Review: 'An Honest Liar' looks at the exploits of 'The Amazing' James Randi - Metro US

Review: ‘An Honest Liar’ looks at the exploits of ‘The Amazing’ James Randi

‘An Honest Liar’
Tyler Measom, Justin Weinstein
Genre: Documentary
Rating: NR
3 (out of 5) Globes

The great magicians of old moonlit as debunkers, sussing out the charlatans and swindlers who, unlike those who peddle mere illusions, really did lie to their prey. Few have been as vocal and prominent at both jobs as James Randi, who entered the public sphere as “The Amazing Randi” — an accomplished conjurer and trickster who could replicate certain Houdini marvels. But age doesn’t go well with wrangling your body from boxes and burlap sacks and such, and so he segued in middle age into a full-time truth-seeker, not just busting psychics but those whose irrational beliefs went from merely daffy to outright dangerous.
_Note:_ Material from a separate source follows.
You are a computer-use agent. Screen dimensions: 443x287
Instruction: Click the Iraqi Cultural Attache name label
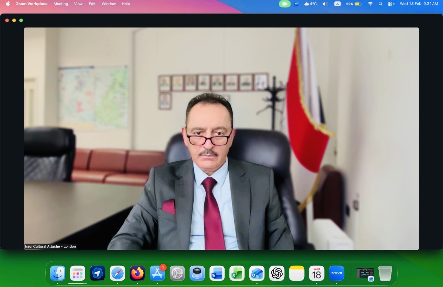(50, 246)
In other words, Randi, as shown in the new profile doc “An Honest Liar,” has an amazing life, one that, improbably, gets even more thrilling when he’s no longer doing magic. In fact, Randi’s days as a TV staple, performing tricks on late night and on “Happy Days,” is given less attention than his takedowns of those who practice flim-flam (the made-up word that became the title of one of his best-loved books). Someone could make a great break-in-style movie, in fact, only out of his takedown of Peter Popoff, an evangelical preacher who claimed to have a direct mental tie to God himself. Throngs of the sick would diss doctor’s visits to attend one of his megachurch pageants, in which he would magically be able to single out people by name and ailment, then give them a good palm to the forehead. Randi and his crackerjack team crashed one of Popoff’s big dos — in disguises! — and deduced that he was using a tiny radio, with an assistant reading intel supplied to him by his guests themselves.
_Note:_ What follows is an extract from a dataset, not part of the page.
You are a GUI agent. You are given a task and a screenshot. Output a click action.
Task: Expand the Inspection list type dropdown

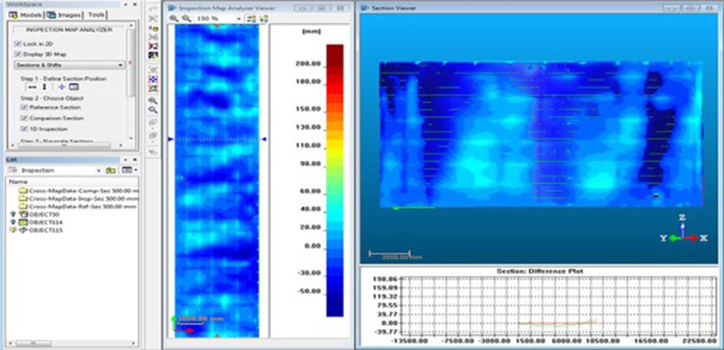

Popoff’s fall was mighty — he was even the inspiration for a justly forgotten Steve Martin sham-preacher drama, “Leap of Faith” — but he scored a second act anyway: Popoff reinvented himself as a more modest peddler of personalized holy water. Even when the bad guys have been defeated, Randi’s story shows, the public will always welcome another fleecing. Indeed, Randi’s white whale has long been Uri Geller, a mere magician who claimed his basic tricks (bending spoons, etc.) came from actual psychic abilities. Randi helped sabotage him on a notorious Johnny Carson appearance. When that didn’t destroy him, Randi would follow Geller on the road, going on talk shows the day after he had appeared, showing exactly how his jaw-dropping tricks were done.

“An Honest Liar” doesn’t get too into his outreach programs and skeptic conventions, perhaps because those are more mundane than watching him single out scammers for rigorous ownage. (One subject not given enough lip service is the late psychic Sylvia Browne, who spent years lamely evading Randi’s “Million Dollar Challenge,” which would gift a one million dollar prize to anyone who can verifiably prove supernatural powers — one that, of course, has never been gifted.) But it gets what really drives Randi: the need to help spare a reliably gullible public from acting opposite of its own self-interest, throwing in with the rip-off artists who may destroy them or the planet. (Like any self-respecting skeptic, Randi is a passionate advocate for the veracity of climate change.) Then again, it’s a depressing uphill battle.